Growth and Nutrient Removal Efficiency of Sweet Wormwood (Artemisia annua) in a Recirculating Aquaculture System for Nile Tilapia (Oreochromis niloticus)

• Published in: Water (Basel) Vol. 11; no. 5; p. 923
• Main Authors: Gichana, Zipporah, Meulenbroek, Paul, Ogello, Erick, Drexler, Silke, Zollitsch, Werner, Liti, David, Akoll, Peter, Waidbacher, Herwig
• Format: Journal Article
• Language: English
• Published: Basel MDPI AG 01.05.2019
• Subjects: Ammonia; Aquaculture; Aquaponics; aquaponics system; Artemisia annua; Bacteria; denitrification; Experiments; Fish; Fish production; Freshwater resources; Growth rate; Hydroponics; Loam soils; Nile tilapia; nitrification; Nitrites; Nitrogen removal; Nutrient removal; Nutrients; Oreochromis niloticus; Pesticides; Phosphorus; plant density; Planting density; Systems analysis; Tilapia; Water quality; Kenya; United States > US
• ISSN: 2073-4441; 2073-4441
• DOI: 10.3390/w11050923

The maintenance of optimal water quality for fish production is one of the major challenges in aquaculture. Aquaponic systems can improve the quality of water for fish by removing the undesirable wastes and in turn produce a second marketable crop. However, there is no information on the growth and nutrient removal capability of Artemisia annua in aquaponic systems. This study evaluated the effect of plant density on water quality, the growth of A. annua and Oreochromis niloticus in a small scale aquaponic system in Kenya. The aquaponic system consisted of three treatments representing different plant densities (D1: 48 plants/m2, D2: 24 plants/m2 and D3:0 plants/m2). The high plant density system contributed significantly (p < 0.05) to the removal of all nutrients. The removal efficiency of ammonia was significantly higher in D1 (64.1 ± 14.7%) than in D2 (44.5 ± 6.8%) and D3 (38.0 ± 12.1%). Nitrates and nitrites were inconsistent, whereas phosphorus increased gradually in all treatments. The productivity of plants was higher in D1 than D2. Fish growth rates were significantly higher in D1 (0.35 ± 0.03 g/d) and D2 (0.32 ± 0.02 g/d) than in D3 (0.22 ± 0.04 g/d). The results show that A. annua can be cultivated in aquaponic systems due to its nitrogen removal capabilities.

■ ■ ■

### [Work instruction 1]
Answer from the sweet wormwood abstract:
(a) Which company published the article?
(b) In what country was the aquaponic system located?
(c) What was the ammonia removal efficiency in D1?
### [Work instruction 2]
Please copy the sweet wormwood abstract word for word, from "Growth and Nutrient Removal Efficiency" to "Tilapia (Oreochromis niloticus)".
The records that come next are separate material, unrelated to the sweet wormwood abstract.

### [Data section]
■ ■ ■

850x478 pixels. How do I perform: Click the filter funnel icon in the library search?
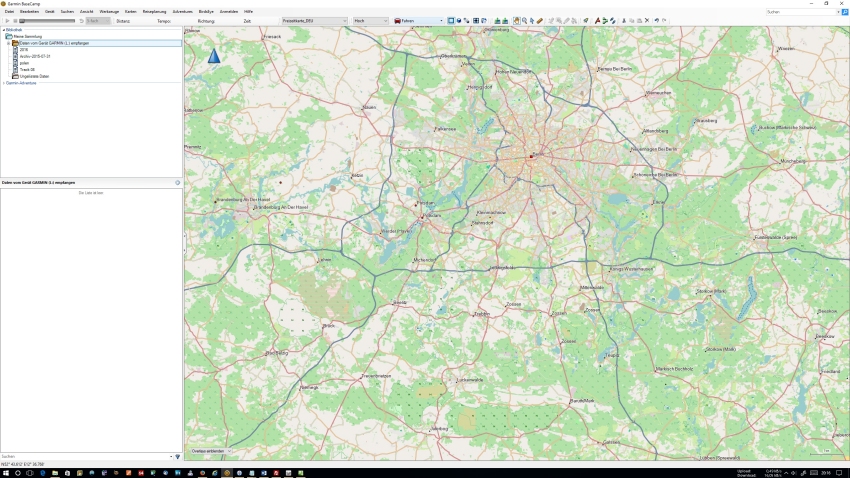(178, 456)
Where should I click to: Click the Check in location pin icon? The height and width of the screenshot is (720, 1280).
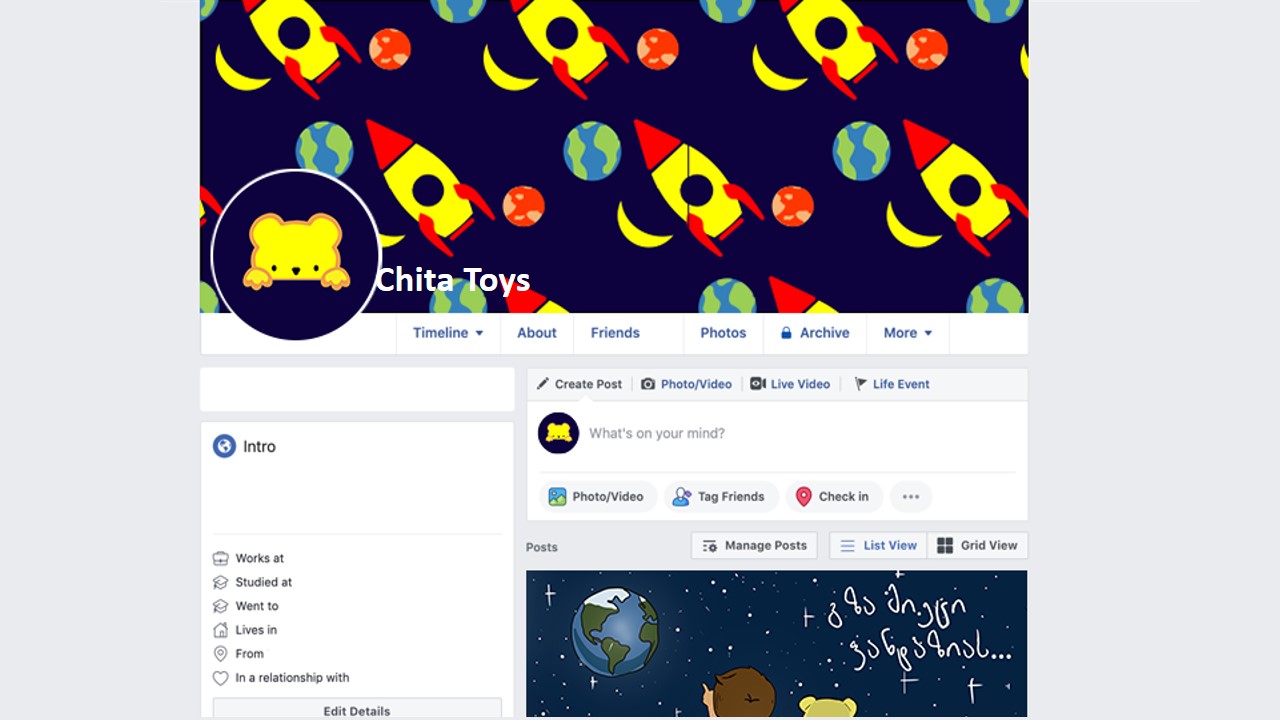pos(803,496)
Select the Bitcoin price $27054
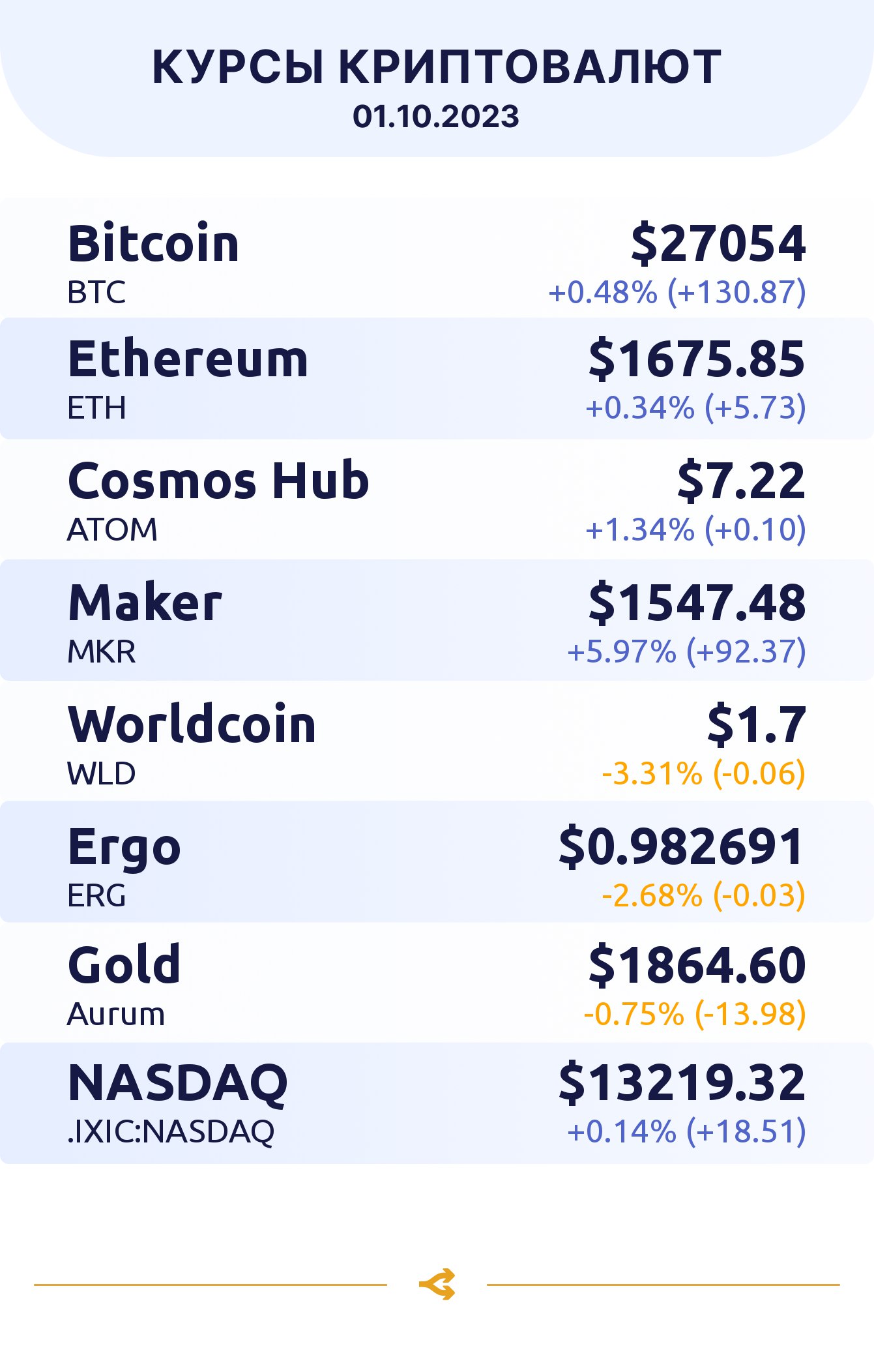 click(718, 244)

■ ■ ■

### [Exercise solution 1]
(a) MDPI AG
(b) Kenya
(c) 64.1 ± 14.7%

### [Exercise solution 2]
Growth and Nutrient Removal Efficiency of Sweet Wormwood (Artemisia annua) in a Recirculating Aquaculture System for Nile Tilapia (Oreochromis niloticus)